Diritto: L'imprenditore agricolo.
Storia: Le emigrazioni degli italiani.
Italiano: Giovanni Verga.
Inglese: The green belt.
Topografia: La risoluzione del problema assegnato all'esame di abilitazione alla professione.
I CONTRATTI AGRICOLI IN CASCINA
I Fittavoli, che erano veri e propri borghesi agrari, avevano un contratto di 9-12 anni.
Durante tutto il periodo del contratto fungevano da "padroni" e, per i contadini che
lavoravano e vivevano in cascina, il proprietario dell'azienda era come se non
esistesse, dato che questo spesso viveva in città e loro erano vincolati
contrattualmente al fittavolo. I contratti agricoli dei contadini che vivevano e
lavoravano in cascina erano: la masseria e il lavoro salariato pagato fisso o a
giornata. I contratti di masseria tradizionale vedevano vincolate dalle 4 alle 6
famiglie coloniche che coltivavano i fondi in parte a mezzadria ed in parte a fitto. La
parte di terreno coltivata a mezzadria fruttava al fittavolo o al proprietario circa 1/2
o 1/3 del raccolto. I salariati fissi risiedevano in cascina, essi avevano un contratto di
un anno che scadeva normalmente a S. Martino (11 novembre). In tal caso essi
avevano di diritto per contratto: il lavoro, l'alloggio, il vitto, l'orto ed il combustibile.
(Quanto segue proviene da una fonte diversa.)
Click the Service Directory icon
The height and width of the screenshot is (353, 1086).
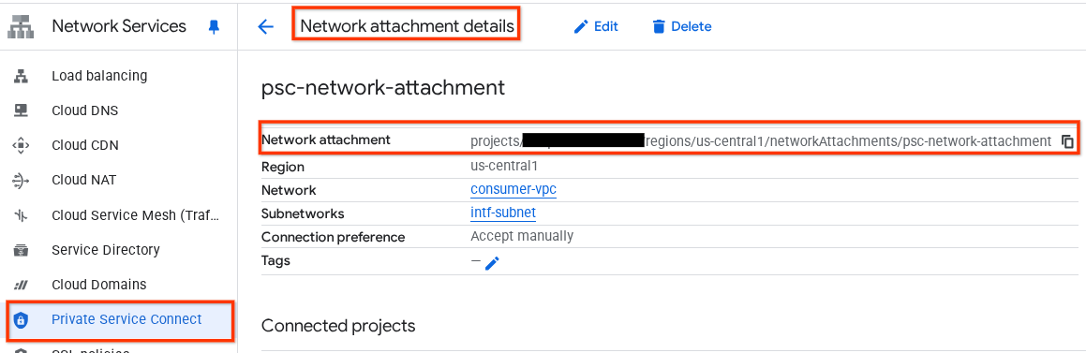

Nel caso fossero Bergamini o Bifolchi-Cavallanti anche al porcile con 1 o 2 maiali. I
salariati saltuari (detti anche braccianti, avventizi o giornalieri) invece risiedevano
nei paesi, nei villaggi e nelle borgate agricole. In qualche raro caso vivevano in case
sparse sui terreni appartenenti alla cascina. In tal caso pagavano un canone d'affitto.
Accadeva spesso che, se vi era surplus di lavoro (durante i raccolti), s'assumevano
temporaneamente contadini salariati che risiedevano per breve tempo in cascina.
Qualora vi erano braccianti agricoli che dovevano lavorare per un prolungato
periodo di tempo, questi avevano un locale apposito della cascina dove alloggiare.
Significativo in tal senso è il caso delle cascine la cui azienda era dedita alla coltura
del riso. Una volta l'anno infatti venivano assunte, per un breve periodo, le mondine
per la monda del riso.
LA PRODUZIONE AGRICOLA
Le tenute agricole delle cascine sono caratterizzate dalla produzione cerealicola
(grano, mais, riso, orzo) alternata da quella foraggera per consentire l'allevamento
bovino. Fino al 1950 circa, le aziende aventi la Cascina come unità produttiva,
avevano 1/3 o 1/4 dei terreni a marcita, e sul restante alternavano rotazioni
quinquennali o settennali tra cereali autunnali (grano, orzo, segale), cereali
primaverili (riso, mais, avena, miglio e sorgo) e maggese. L'intera produzione del riso
nella Pianura Padana (che costituisce il 60% della produzione europea) è
caratterizzata dalla cascina, come unità produttiva. Data la loro collocazione
geografica nella pianura irrigua ed alla presenza di fontanili e rogge, le cascine si son
spesso specializzate nel sistema delle marcite che ha consentito la diffusione
dell'allevamento bovino, attuato contemporaneamente all'agricoltura. Questo
binomio allevamento-agricoltura sullo stesso territorio è stato il punto di forza
dell'agricoltura lombarda a partire dal 1700. Molte cascine situate presso corsi
d'acqua si dedicano alla Pioppicoltura. Infatti la Pianura Padana è molto ricca di
Pioppeti che costituiscono l'unico caso di arboricoltura in Italia. Un tempo, oltre alla
pioppicoltura, era assai diffusa anche la coltivazione dell'olmo e del gelso,
quest'ultimo veniva piantato per l'allevamento dei bachi da seta. Non mancavano
però robinie, platani, salici, ontani e querce. Le tenute agricole delle cascine,
divennero presto all'avanguardia tant'è che le innovazioni agricole avvenute in
Inghilterra nel XVIII secolo erano già in parte utilizzate dalle cascine padane da
qualche secolo.
STORIA DALLA NASCITA AI GIORNI NOSTRI
I precursori storici della cascina a corte si trovano nella villa rustica romana. Al X
secolo risalgano le prime strutture agricole che hanno portato alla cascina a corte.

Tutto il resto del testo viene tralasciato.